Extract

This book presents the reviewer with a difficult task. It is in practice two monographs knitted together. One is a well-documented case history of the Marshfield medical clinic's origins, growth and transformation in rural Wisconsin under the impact of changing finance and regulation of American medical care. The other is an attempt to describe American medicine in the period 1970–2000 as largely a revolution that began under the rubric of health maintenance organisations (HMOs) and was transformed and distorted over time in ways that hurt rather than helped innovative delivery and financing institutions like the Marshfield clinic.

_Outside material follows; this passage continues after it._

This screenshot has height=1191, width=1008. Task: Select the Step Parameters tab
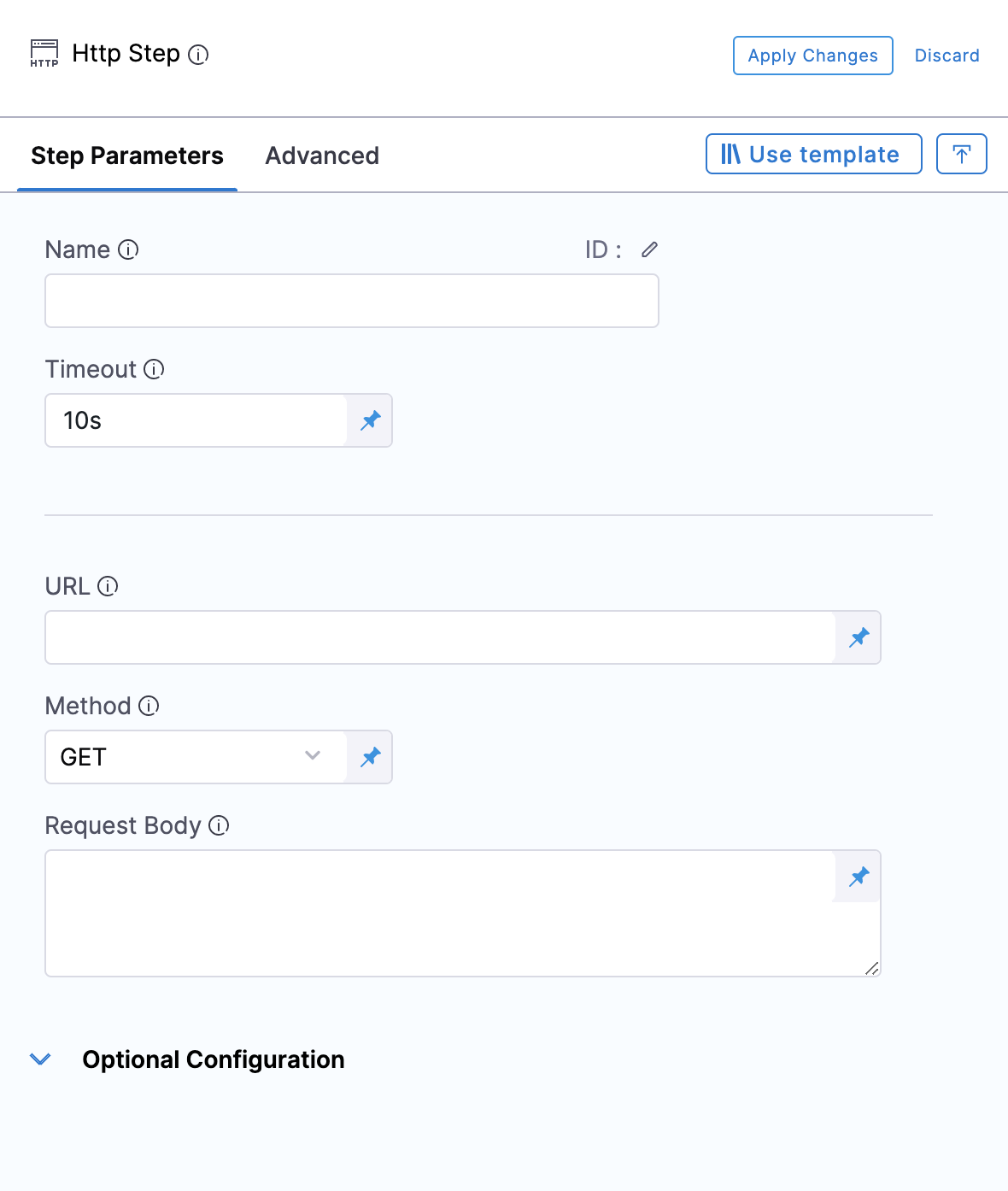[x=127, y=155]
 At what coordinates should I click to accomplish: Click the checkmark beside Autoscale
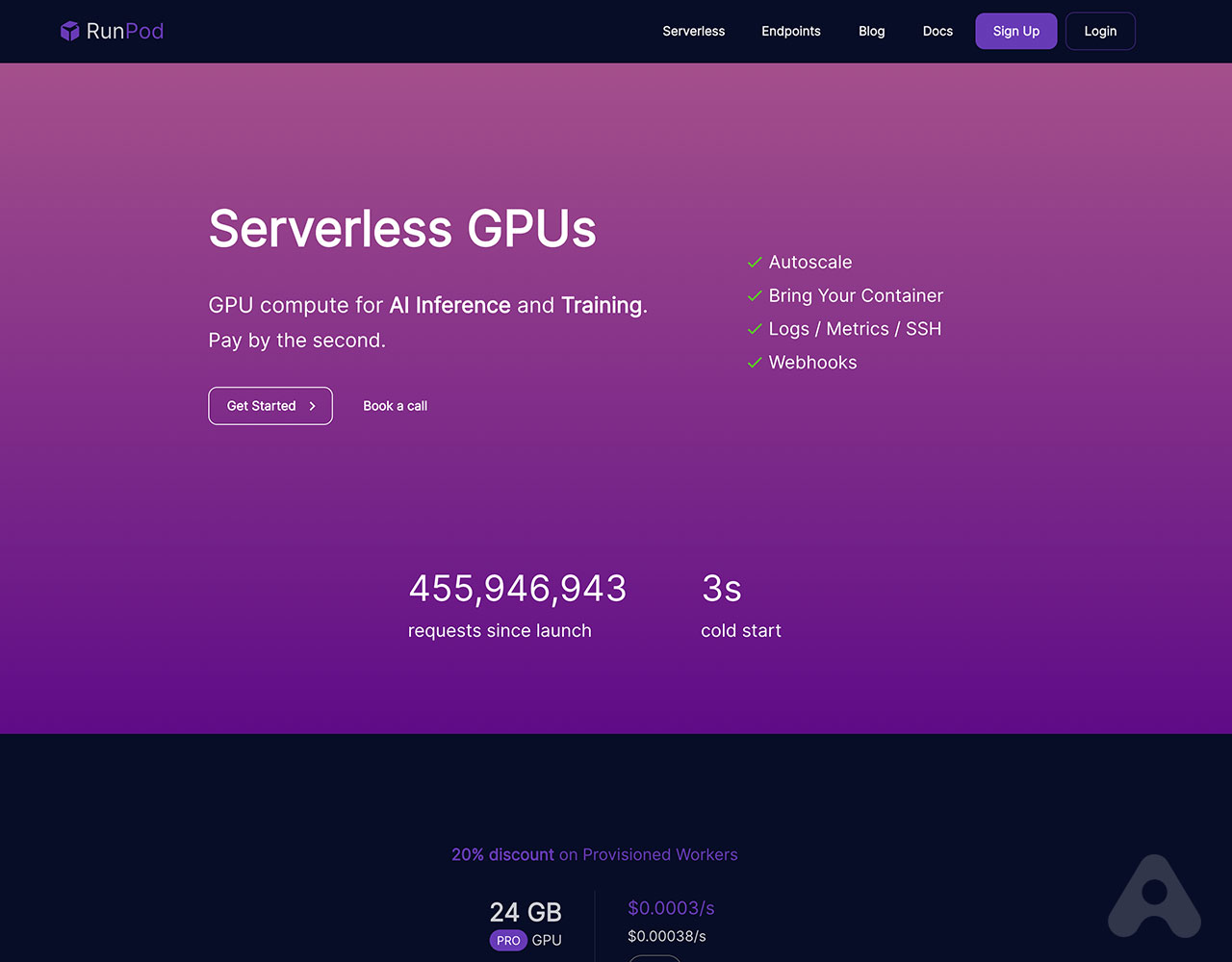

The problem is that the first work is well done and the second one, in my view, is sadly lacking. The Marshfield story is a very competent and extended piece of scholarship, one that clearly reports who did and said what to whom and when, and which outlines the obstacles the clinic faced in getting its well intended form of pre-paid group practice financed sensibly and supported by programmes like Medicare and Medicaid. Much of this part of the book reports illuminatingly how much trouble the reform doctors had with advancing a model of pre-paid group practice and specialist care in a rural setting, and the difficulties of dealing with Blue Shield's rules, court challenges, and other difficulties of many sorts. By the l990s, the Marshfield dream was changed beyond recognition, and the author clearly finds this a tragic loss.